### SELECTED EXTRACT:
Actually on second thoughts, if the scales in your matrices were uniform and you knew what the scale was (say by tracking the construction of the matrices rather than a totally arbitrary method), you might be able to make it work:

|N||L|cos(t)

If you knew that the source normals were always normalised (|N|=1), and you knew that the scale was say 3, then you could shorten the L vector so that it''s length was 1/3 so that 3*1/3=1.

Of course things would get messy for anything other than a plain directional light - a spotlight term and attenuation would probably get tricky. Also you might get precision issues if L becomes too short.

Taulin wrote:
quote:
My question to S1CA (which is not the first, thanks for the help in the past!) is if you prefer Vertex Shaders, even if there is not any hardware support?

A) on a new chip which supports shaders in hardware (GeForce3, Radeon8500 etc), I''d always prefer shaders.

Interface element records:

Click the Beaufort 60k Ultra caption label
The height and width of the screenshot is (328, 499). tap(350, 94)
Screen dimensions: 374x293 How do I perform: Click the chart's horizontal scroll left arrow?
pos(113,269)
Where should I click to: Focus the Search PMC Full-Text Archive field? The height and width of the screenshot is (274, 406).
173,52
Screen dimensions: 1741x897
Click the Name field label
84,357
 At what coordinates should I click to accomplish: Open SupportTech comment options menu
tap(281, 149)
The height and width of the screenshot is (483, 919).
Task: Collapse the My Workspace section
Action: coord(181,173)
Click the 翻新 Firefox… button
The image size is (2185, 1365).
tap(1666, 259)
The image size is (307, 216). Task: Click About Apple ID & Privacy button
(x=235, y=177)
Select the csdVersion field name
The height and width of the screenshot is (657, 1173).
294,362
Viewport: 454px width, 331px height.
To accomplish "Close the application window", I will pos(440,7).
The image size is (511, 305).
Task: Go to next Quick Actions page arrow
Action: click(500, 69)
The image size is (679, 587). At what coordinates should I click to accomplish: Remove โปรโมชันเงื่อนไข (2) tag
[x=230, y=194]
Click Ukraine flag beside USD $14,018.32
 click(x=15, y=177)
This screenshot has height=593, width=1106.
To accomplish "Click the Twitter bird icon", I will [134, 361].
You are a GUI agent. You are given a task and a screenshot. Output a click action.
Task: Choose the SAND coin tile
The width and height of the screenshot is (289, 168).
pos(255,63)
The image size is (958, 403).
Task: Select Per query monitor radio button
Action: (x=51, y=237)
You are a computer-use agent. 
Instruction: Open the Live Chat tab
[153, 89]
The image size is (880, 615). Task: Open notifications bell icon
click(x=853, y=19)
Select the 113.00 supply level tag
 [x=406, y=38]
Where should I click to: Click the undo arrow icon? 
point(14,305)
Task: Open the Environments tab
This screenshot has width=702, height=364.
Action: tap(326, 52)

### TASKS TO CARRY OUT:
1 - Which chips does the post on lighting and shaders name as supporting shaders in hardware?
2 - In the post on lighting and shaders, write out the passage starting at "If you knew" and ending at "any hardware support?", swapping "spotlight" for "point light".

### FULL ANSWERS:
1 - GeForce3 and Radeon8500.

2 -
If you knew that the source normals were always normalised (|N|=1), and you knew that the scale was say 3, then you could shorten the L vector so that it''s length was 1/3 so that 3*1/3=1.

Of course things would get messy for anything other than a plain directional light - a point light term and attenuation would probably get tricky. Also you might get precision issues if L becomes too short.

Taulin wrote:
quote:
My question to S1CA (which is not the first, thanks for the help in the past!) is if you prefer Vertex Shaders, even if there is not any hardware support?